The hit that made me a Swift fan, the first moment I heard it in 2007 – it knocked me sideways in the middle of lunch. (The CW played it as interstitial music between afternoon reruns of the Clueless sitcom and What I Like About You.) “Our song is a slamming screen door,” what a genius hook. I Googled to see who wrote this; it turned out the songwriter was also the singer and – how strange – she was just starting out. I hoped she might have at least another great tune or two in her. This song and that voice have kept slamming those screen doors ever since.Best line: “We’re on the phone, and you talk reeeeeal slow/’Cause it’s late and your mama don’t know.” Listen here.

32

“Evermore” (2020)

Taylor’s title tracks are usually bangers, but “Evermore” is a pensive piano meditation where she sits alone by the fireside, trying to figure out how it all went so wrong. We know Tay grew up a hardcore Def Leppard fan, so it’s no surprise the piano here echoes “Hysteria,” their saddest and most proto-Swiftian hit. (She sang a fantastic “Hysteria” with them on CMT in 2008.) Bon Iver’s Justin Vernon joins for the call-and-response bridge.
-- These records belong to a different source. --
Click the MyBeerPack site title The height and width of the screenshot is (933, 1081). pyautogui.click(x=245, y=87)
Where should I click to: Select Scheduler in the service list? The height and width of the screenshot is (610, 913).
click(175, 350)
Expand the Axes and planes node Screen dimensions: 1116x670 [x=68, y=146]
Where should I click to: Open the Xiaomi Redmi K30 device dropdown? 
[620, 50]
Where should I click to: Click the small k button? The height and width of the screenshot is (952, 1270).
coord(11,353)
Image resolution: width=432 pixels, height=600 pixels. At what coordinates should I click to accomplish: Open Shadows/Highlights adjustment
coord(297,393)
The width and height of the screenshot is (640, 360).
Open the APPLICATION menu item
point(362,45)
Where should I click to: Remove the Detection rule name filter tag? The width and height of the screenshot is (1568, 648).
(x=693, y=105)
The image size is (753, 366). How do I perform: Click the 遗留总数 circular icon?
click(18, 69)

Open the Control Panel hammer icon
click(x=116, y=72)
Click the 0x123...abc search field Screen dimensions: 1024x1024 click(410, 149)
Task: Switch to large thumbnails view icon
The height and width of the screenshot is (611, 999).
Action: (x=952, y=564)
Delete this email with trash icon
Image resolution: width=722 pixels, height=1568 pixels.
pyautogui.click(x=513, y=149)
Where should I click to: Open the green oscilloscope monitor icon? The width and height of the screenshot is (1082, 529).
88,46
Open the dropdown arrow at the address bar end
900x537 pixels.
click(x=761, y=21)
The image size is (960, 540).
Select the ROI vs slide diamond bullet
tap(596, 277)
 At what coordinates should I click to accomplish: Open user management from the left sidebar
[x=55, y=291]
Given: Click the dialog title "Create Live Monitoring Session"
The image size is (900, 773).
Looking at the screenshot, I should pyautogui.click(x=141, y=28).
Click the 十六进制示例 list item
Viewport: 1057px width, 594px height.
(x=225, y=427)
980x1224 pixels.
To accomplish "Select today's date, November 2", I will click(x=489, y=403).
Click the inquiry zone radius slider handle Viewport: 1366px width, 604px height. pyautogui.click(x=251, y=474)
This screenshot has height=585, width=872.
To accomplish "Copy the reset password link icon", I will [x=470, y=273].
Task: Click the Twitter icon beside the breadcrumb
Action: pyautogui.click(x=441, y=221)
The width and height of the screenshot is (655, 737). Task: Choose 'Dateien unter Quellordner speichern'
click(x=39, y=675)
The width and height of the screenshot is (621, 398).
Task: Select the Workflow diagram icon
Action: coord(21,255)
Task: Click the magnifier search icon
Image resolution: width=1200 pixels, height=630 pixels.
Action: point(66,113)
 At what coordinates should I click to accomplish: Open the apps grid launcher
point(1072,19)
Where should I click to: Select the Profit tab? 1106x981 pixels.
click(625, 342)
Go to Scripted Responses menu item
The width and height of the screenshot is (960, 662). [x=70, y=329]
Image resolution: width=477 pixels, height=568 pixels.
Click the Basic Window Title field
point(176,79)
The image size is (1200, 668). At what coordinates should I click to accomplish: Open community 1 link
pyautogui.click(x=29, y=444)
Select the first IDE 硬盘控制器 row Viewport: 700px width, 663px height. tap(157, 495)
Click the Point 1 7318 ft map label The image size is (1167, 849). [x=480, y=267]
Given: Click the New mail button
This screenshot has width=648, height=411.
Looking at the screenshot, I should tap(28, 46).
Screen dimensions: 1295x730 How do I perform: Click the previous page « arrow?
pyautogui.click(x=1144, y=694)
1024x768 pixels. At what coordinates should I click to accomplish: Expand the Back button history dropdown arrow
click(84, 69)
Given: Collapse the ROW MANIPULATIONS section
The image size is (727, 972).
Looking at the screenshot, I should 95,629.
Love the half-chuckle in the line “it was real enough to get me through”: the closest she comes to one of her Taylor Laughs in the Folklore/Evermore era.Best line: “I rewind the tape, but all it does is pause.”

31

“Red” (2012)

The mission statement for Red, this century’s most ridiculously masterful megapop manifesto. Eurodisco plus banjos – the glitter-cowgirl totality Shania Twain spent years trying to perfect, with a color-tripping lyric worthy of Prince Himself, faster than the wind, passionate as sin. Plus, her all-time gnarliest pileup of Swiftian metaphors. (Nitpick: What kind of crossword puzzle has no right answer? What self-respecting puzzlemaster would sign off on that?)Best line: “Lovin’ him is like driving a new Maserati down a dead-end street.” Listen here.

30

“Would’ve, Could’ve, Should’ve” (2022)

Taylor revisits the memory of her teenage self, with an adult sense of compassion. “Would’ve, Could’ve, Should’ve” is a powerful sequel to “Dear John,” but when she sang about this story before, her tone was more straightforward anger and regret. This song is messier, more confused, more ambivalent, as she struggles to understand the brash, complex 19-year-old artist/superstar/mirrorball she used to be. As she reflects, “I would have stayed on my knees/And I damn sure never would’ve danced with the devil at 19/And the God’s honest truth is that the pain was heaven.”Best line: “If I was some paint, did it splatter on a promising grown man?”